= GOAL OF THE EXERCISE =
Pull every line of text from the records below and copy it word for word, leaving out the pictures.

= PROVIDED ENTRIES =
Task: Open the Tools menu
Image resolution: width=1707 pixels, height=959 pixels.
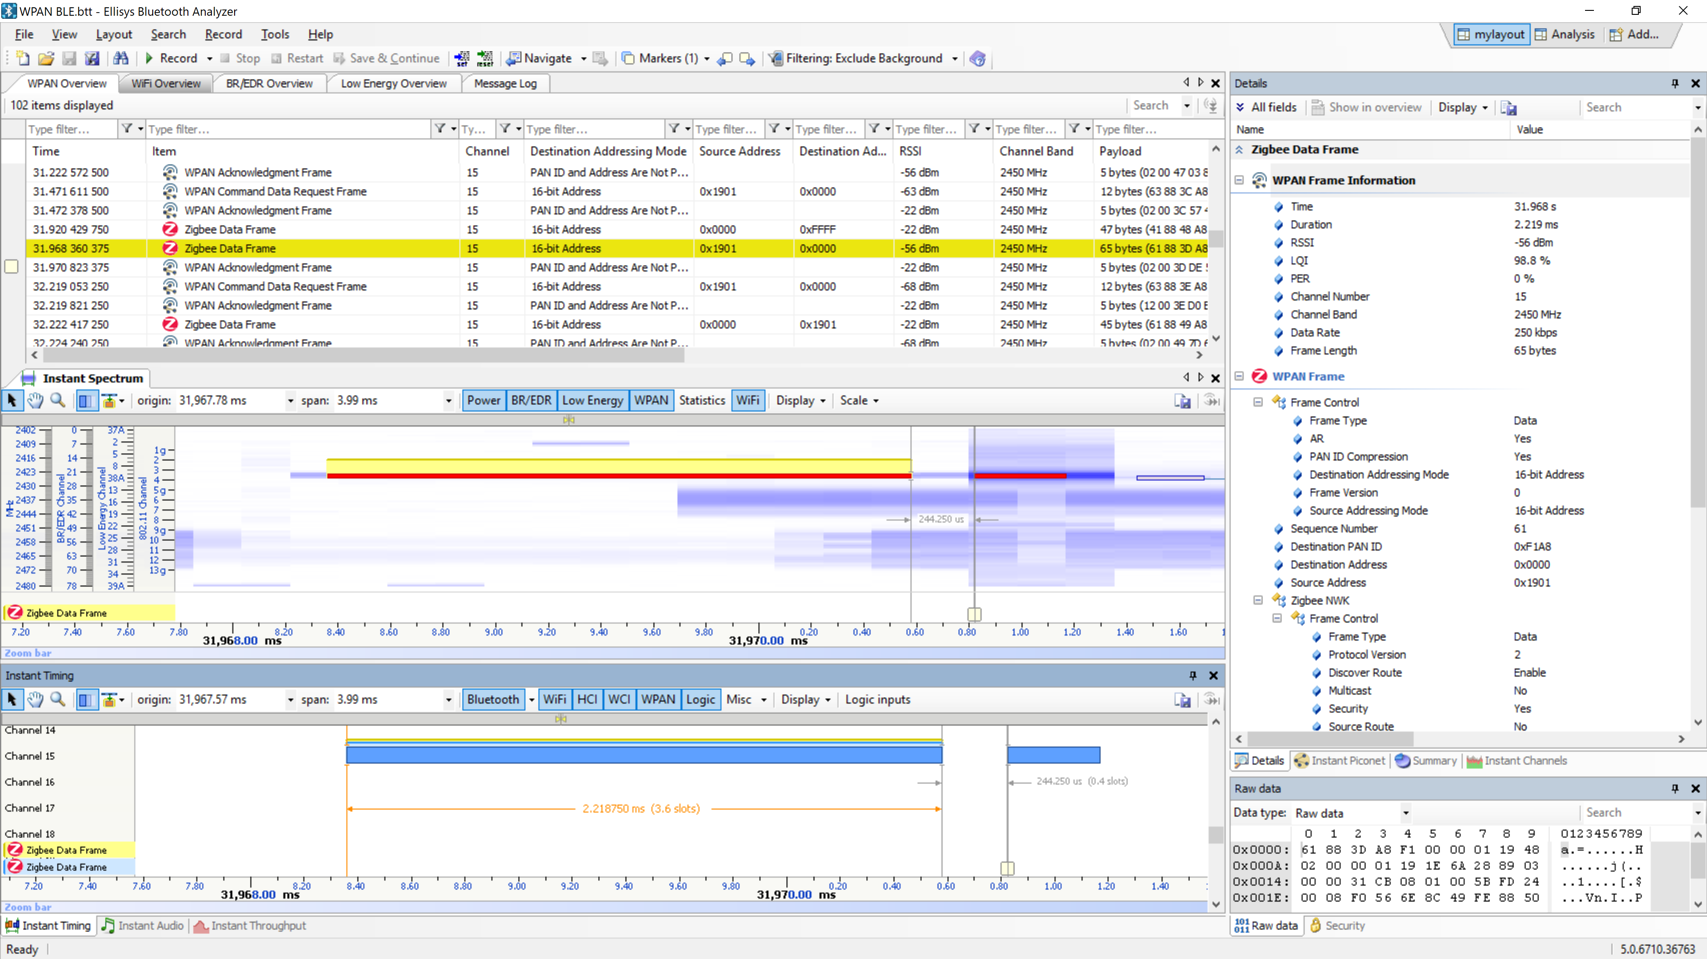Action: pos(274,34)
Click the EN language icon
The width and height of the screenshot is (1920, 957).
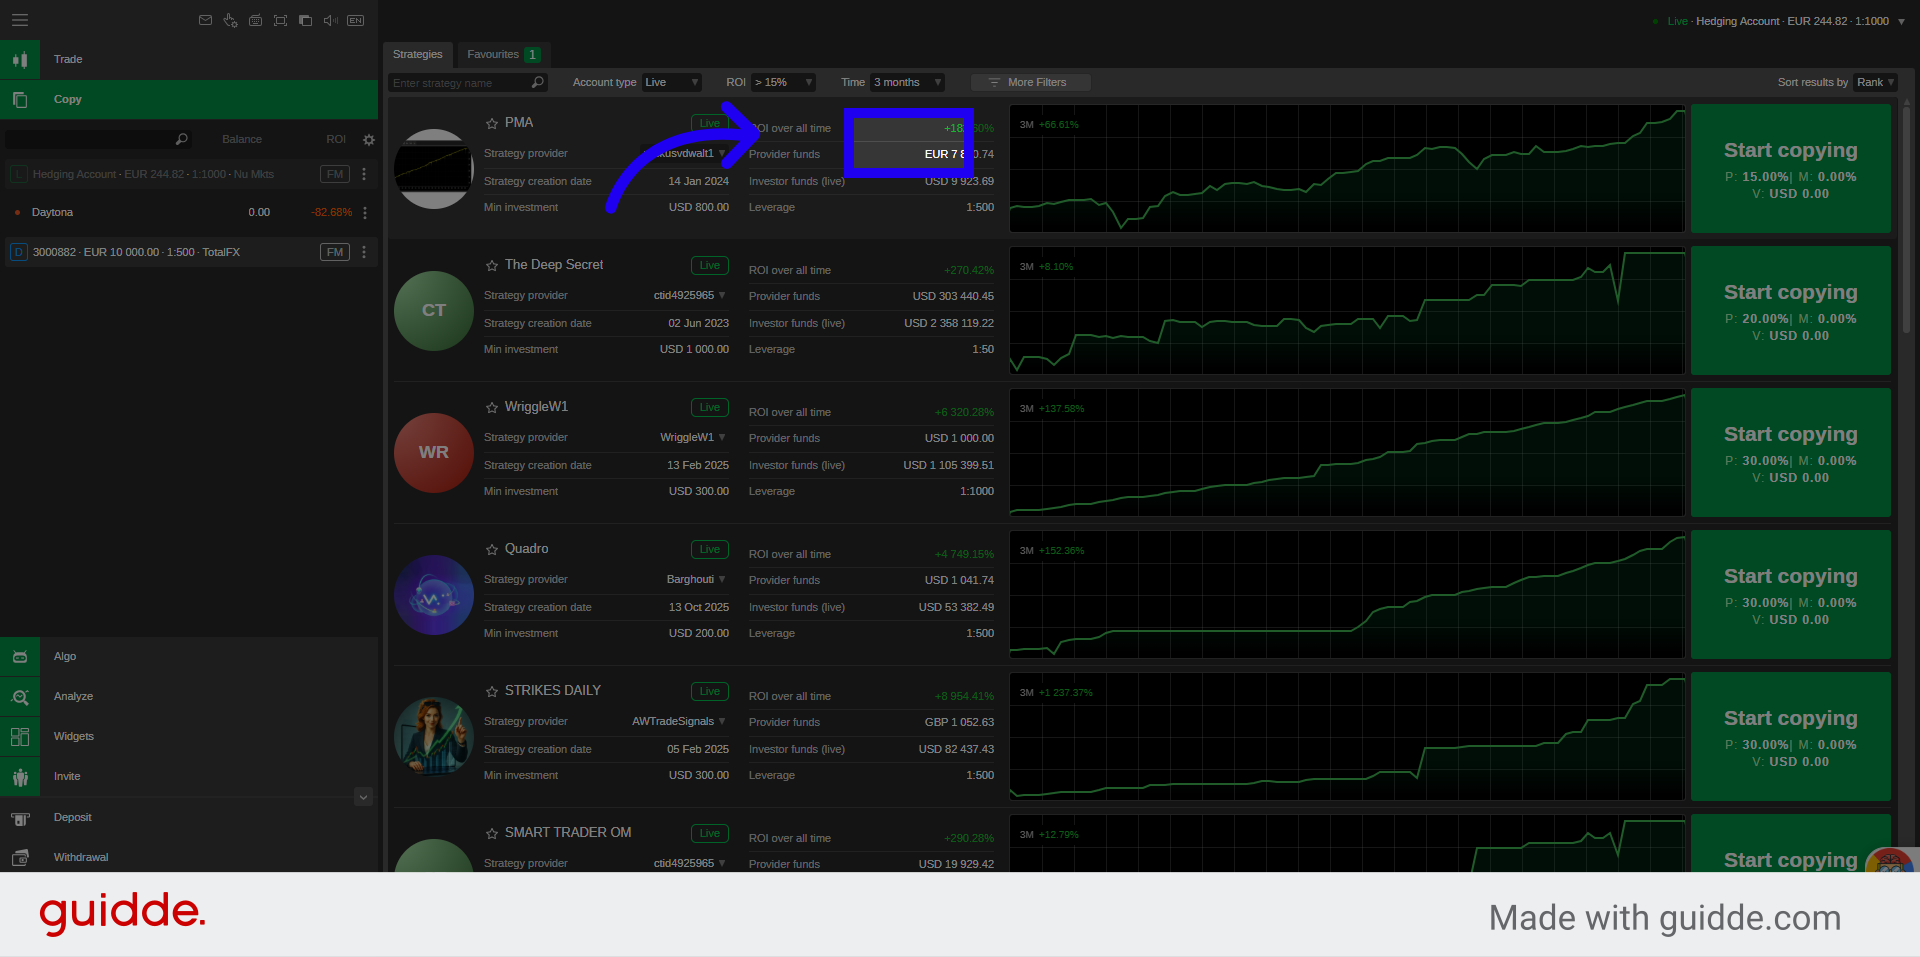(355, 20)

= RESULT OF THE TASK =
Task: Open the Tools menu
Image resolution: width=1707 pixels, height=959 pixels.
Action: pos(274,34)
Click the EN language icon
The width and height of the screenshot is (1920, 957).
(355, 20)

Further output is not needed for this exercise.